Methods: A total of 453 patients from The Cancer Genome Atlas (TCGA)-LUAD cohort and 452 patients from TCGA-LUSC cohort were enrolled, and a prognostic model was constructed using least absolute shrinkage and selection operator (LASSO) regression analysis based on the consensus prognostic genes in both cohorts. The newly defined pan-lung cancer risk count (PLCRC) of each patient was calculated via the summation formula.

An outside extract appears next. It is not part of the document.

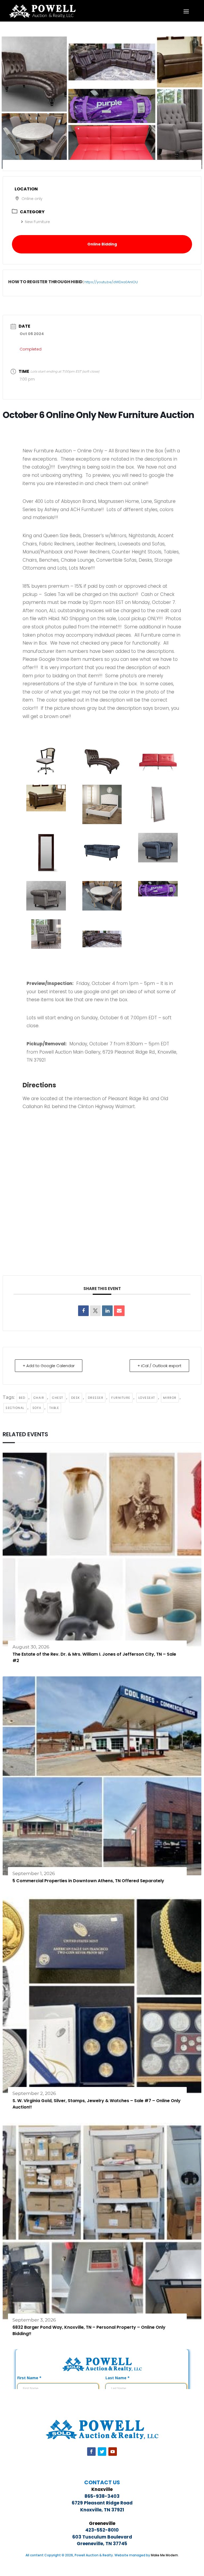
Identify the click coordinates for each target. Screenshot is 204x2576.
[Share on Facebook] (83, 1310)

Results: A total of 23 genes were selected for the calculation of the PLCRC. The PLCRC showed a moderate prognostic value in the entire (p < 0.001, HR: 2.75, AUC: 0.643), LUAD (p < 0.001, HR: 2.51, AUC: 0.636) and LUSC (p < 0.001, HR: 2.89, AUC: 0.656) cohorts. The PLCRC was an independent prognostic factor after adjusting the clinical features. The PLCRC was also effective in nine external validation cohorts and in patients with different clinical features. Activation of extracellular matrix pathways and infiltration of immunocytes promoted the tumorigenesis and development of both LUAD and LUSC. We generated a universally applicable prognostic signature, the PLCRC, which could dichotomize patients with significantly different clinical outcomes and guide the clinical treatment of LC patients. Chemotherapy is more suitable for patients with a low PLCRC, while anti-cytotoxic T-lymphocyte-associated protein 4 immunotherapy is more suitable for patients with a high PLCRC.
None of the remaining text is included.